Step 1: Understanding the Concept:
A diprotic acid $H_{2}X$ dissociates in two successive steps.
The first dissociation is: $H_{2}X \rightleftharpoons H^{+} + HX^{-}$ with equilibrium constant $K_{a1}$.
The second dissociation is: $HX^{-} \rightleftharpoons H^{+} + X^{2-}$ with equilibrium constant $K_{a2}$.
In such systems, if $K_{a1} \gg K_{a2}$, the first ionization produces the bulk of $H^{+}$ and $HX^{-}$.

Step 2: Key Formula or Approach:
For a weak diprotic acid, the concentration of the second acid radical ($X^{2-}$) is approximately equal to the second dissociation constant $K_{a2}$.
This holds true because in the expression for $K_{a2}$:
\[ K_{a2} = \frac{[H^{+}][X^{2-}]}{[HX^{-}]} \]
Since $[H^{+}] \approx [HX^{-}]$ from the first dissociation step, they cancel out.

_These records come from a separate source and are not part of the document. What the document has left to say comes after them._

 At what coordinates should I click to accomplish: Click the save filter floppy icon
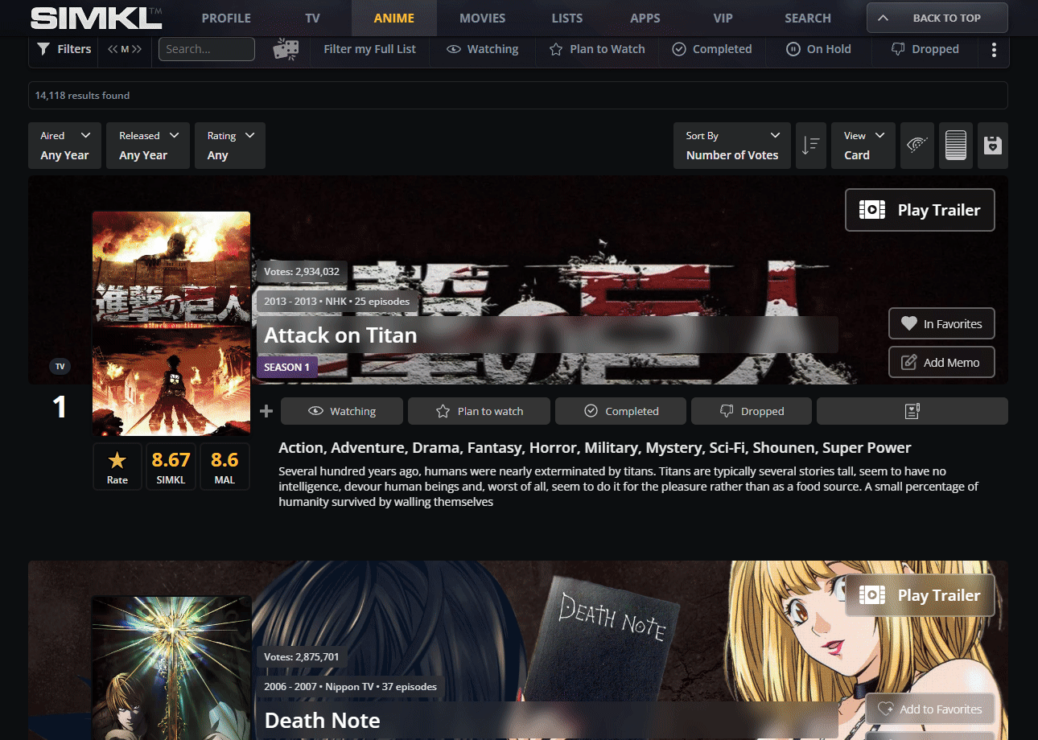[993, 146]
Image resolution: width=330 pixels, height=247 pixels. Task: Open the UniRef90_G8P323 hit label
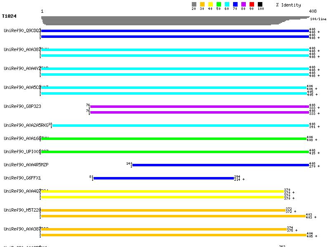22,107
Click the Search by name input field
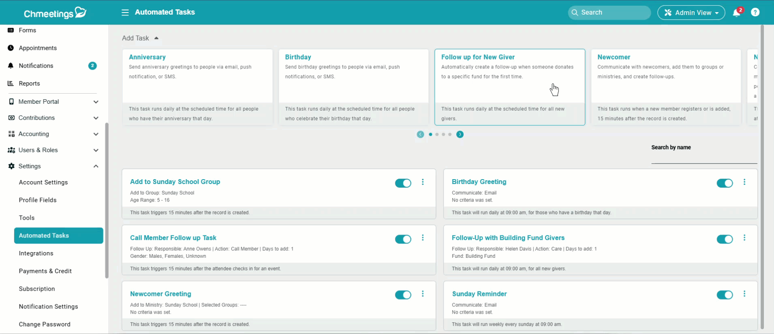 tap(703, 158)
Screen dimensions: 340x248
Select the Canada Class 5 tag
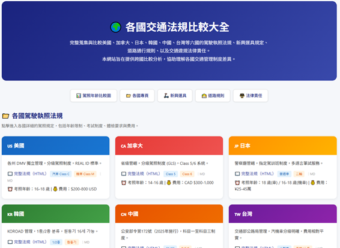click(x=171, y=174)
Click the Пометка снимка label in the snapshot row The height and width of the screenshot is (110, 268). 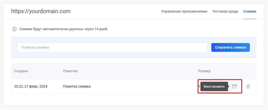(x=77, y=86)
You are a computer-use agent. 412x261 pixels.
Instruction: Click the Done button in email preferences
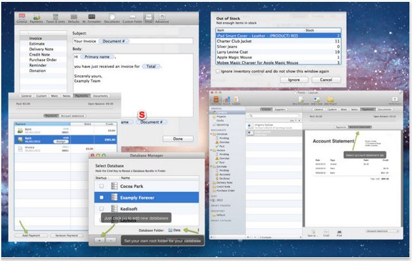pos(177,138)
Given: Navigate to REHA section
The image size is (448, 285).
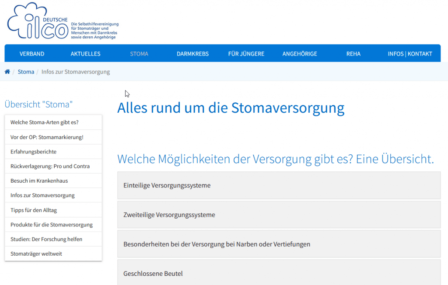Looking at the screenshot, I should (353, 54).
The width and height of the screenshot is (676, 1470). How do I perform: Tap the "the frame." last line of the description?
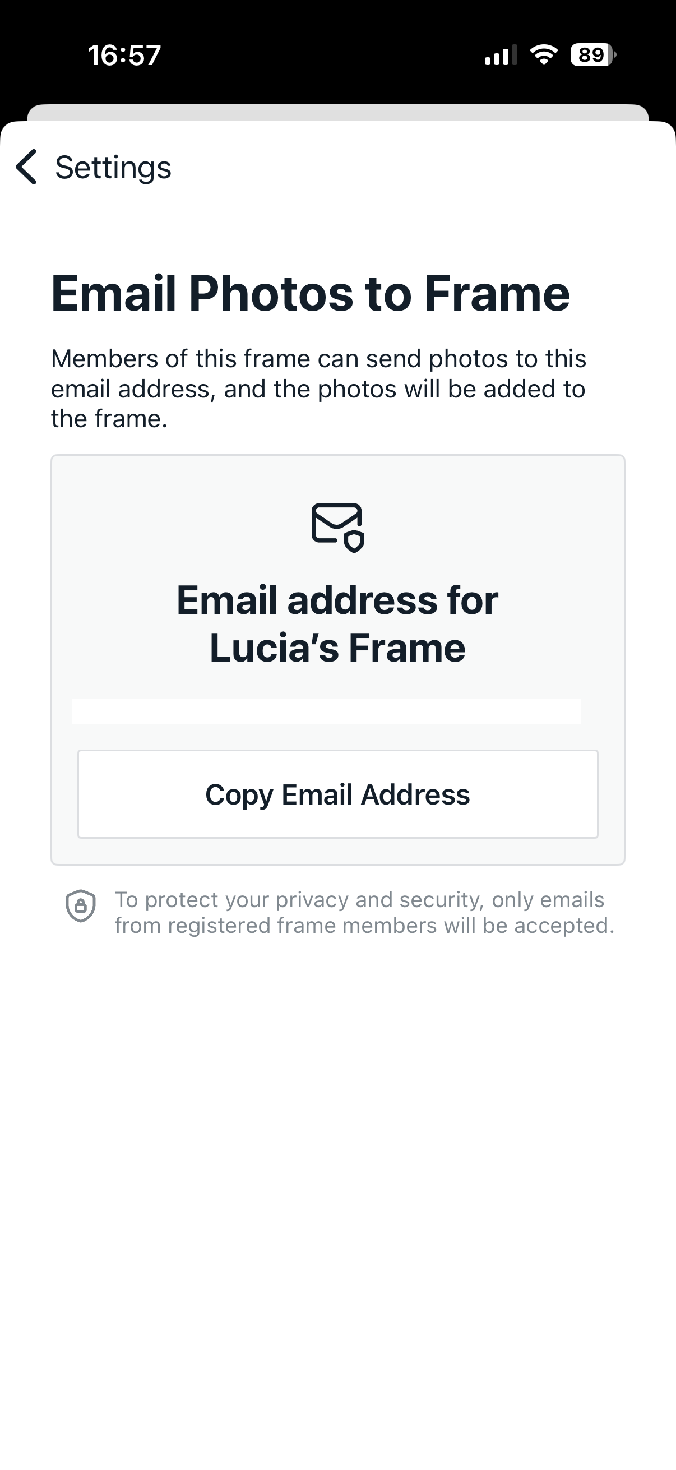tap(109, 419)
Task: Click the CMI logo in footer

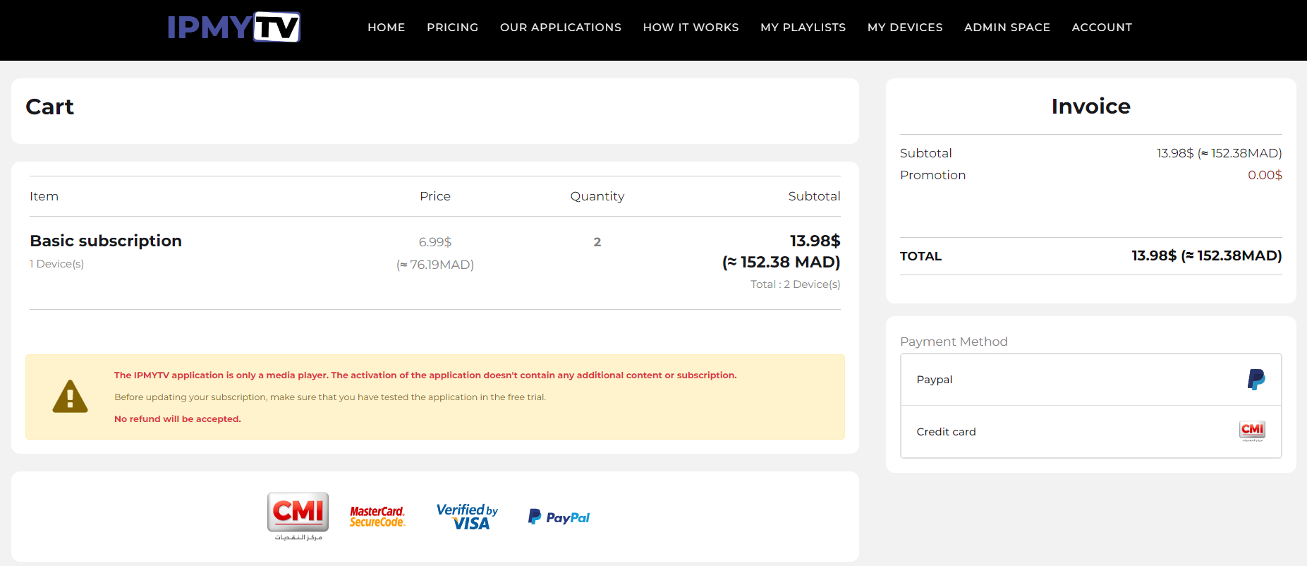Action: tap(298, 517)
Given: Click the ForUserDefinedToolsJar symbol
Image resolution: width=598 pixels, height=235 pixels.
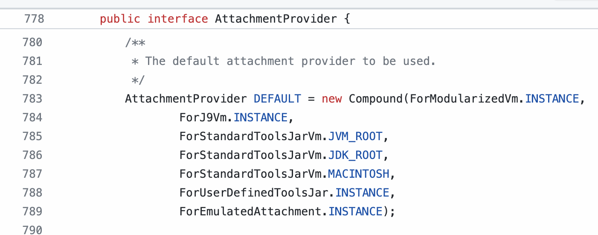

Step 3: Detailed Explanation:
From step 1: $[H^{+}] \approx [HX^{-}] = \sqrt{K_{a1} \cdot C}$.
From step 2:
\[ [X^{2-}] = \frac{K_{a2} \cdot [HX^{-}]}{[H^{+}]} \]
Substituting the approximation $[H^{+}] \approx [HX^{-}]$:
\[ [X^{2-}] \approx K_{a2} \]
Given $K_{a2} = 1.0 \times 10^{-13}$.
Thus, $[X^{2-}] = 1 \times 10^{-13}$ M.

Step 4: Final Answer:
The concentration of $X^{2-}$ is $1 \times 10^{-13}$ M.
The value to be filled in the blank is 1.